Mahmoud Abbas ends visit to Moscow
“We believe Russia can play a big role in getting Hamas and Fatah to talk with one another. The Russian government is a friend and we trust the Russian policy. They can help our people and make a compromise between Hamas and Fatah,” said Talal Dweikat, governor of Tulkaram, Palestinian Autonomy.
But while President Abbas was meeting the Russian government, blood was being spilt in his homeland.
Many in Palestine fear that very soon the West Bank could become another Gaza.
Russian-born Natasha Abu Tafesh is afraid of a Hamas takeover in the West Bank. She moved to this the Palestinian village with her doctor husband seven years ago.
“I am scared of a Hamas takeover in the West Bank because then there will be war here like in Gaza. The Palestinians are people who want to live in one country, Palestine,” confessed Natasha Abu Tafesh.
A few days ago 20-year-old Mohammed Raddad started his day in the same way he has for the past year. But the university student ended it in the cemetery. He had a bullet fired into his head when he tried to protect female students during student clashes at the university of Nablus between Hamas and Fatah activists.
Today his family is asking only one thing from Abbas' visit to Moscow – for Russia to do more.

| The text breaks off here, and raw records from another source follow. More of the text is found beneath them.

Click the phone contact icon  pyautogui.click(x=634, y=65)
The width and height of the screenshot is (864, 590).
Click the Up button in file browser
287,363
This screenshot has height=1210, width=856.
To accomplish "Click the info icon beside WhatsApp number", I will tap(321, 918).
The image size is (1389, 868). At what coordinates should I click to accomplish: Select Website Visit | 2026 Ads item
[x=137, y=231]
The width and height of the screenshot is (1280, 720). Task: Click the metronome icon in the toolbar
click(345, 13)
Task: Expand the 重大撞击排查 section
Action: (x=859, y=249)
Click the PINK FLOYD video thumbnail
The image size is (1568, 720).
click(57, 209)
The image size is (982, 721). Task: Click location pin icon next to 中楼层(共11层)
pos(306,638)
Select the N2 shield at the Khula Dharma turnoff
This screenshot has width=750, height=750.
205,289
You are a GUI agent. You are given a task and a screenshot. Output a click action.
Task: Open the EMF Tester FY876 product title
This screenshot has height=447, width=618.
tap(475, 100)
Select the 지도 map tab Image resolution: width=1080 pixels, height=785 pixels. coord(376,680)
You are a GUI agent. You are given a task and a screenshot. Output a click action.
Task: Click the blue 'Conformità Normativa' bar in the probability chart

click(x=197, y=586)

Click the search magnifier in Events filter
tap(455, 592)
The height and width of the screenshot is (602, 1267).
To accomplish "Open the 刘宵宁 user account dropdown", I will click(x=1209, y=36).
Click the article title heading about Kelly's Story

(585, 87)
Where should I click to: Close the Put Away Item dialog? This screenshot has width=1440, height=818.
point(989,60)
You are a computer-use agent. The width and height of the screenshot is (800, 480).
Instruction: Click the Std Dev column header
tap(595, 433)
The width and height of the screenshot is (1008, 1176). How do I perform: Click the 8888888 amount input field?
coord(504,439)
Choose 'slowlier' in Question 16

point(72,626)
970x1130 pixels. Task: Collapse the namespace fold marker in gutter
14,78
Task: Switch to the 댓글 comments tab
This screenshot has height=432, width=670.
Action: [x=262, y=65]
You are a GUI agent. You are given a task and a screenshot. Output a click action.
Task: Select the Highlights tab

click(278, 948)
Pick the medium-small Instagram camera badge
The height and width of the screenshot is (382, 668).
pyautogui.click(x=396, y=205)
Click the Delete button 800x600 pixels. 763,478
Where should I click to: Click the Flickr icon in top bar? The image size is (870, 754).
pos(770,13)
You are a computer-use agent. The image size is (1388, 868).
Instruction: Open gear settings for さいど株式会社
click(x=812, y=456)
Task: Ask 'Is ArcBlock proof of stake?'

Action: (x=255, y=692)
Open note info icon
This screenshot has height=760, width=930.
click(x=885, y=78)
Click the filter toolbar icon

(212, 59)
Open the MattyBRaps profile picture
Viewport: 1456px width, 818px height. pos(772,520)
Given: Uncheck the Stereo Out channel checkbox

“If Russia wants to play a role it is necessary for it to talk with both factions. You cannot solve a problem without talking with both, the Russian government need to meet with Hamas and take the problem seriously,” explained Husni Saleh, local resident.
There's no let up in Abbas' whirlwind of diplomatic successes. On Thursday he meets with U.S. Secretary of State Condoleezza Rice in Ramallah.
But these are small victories when compared with the real challenge he faces on the ground.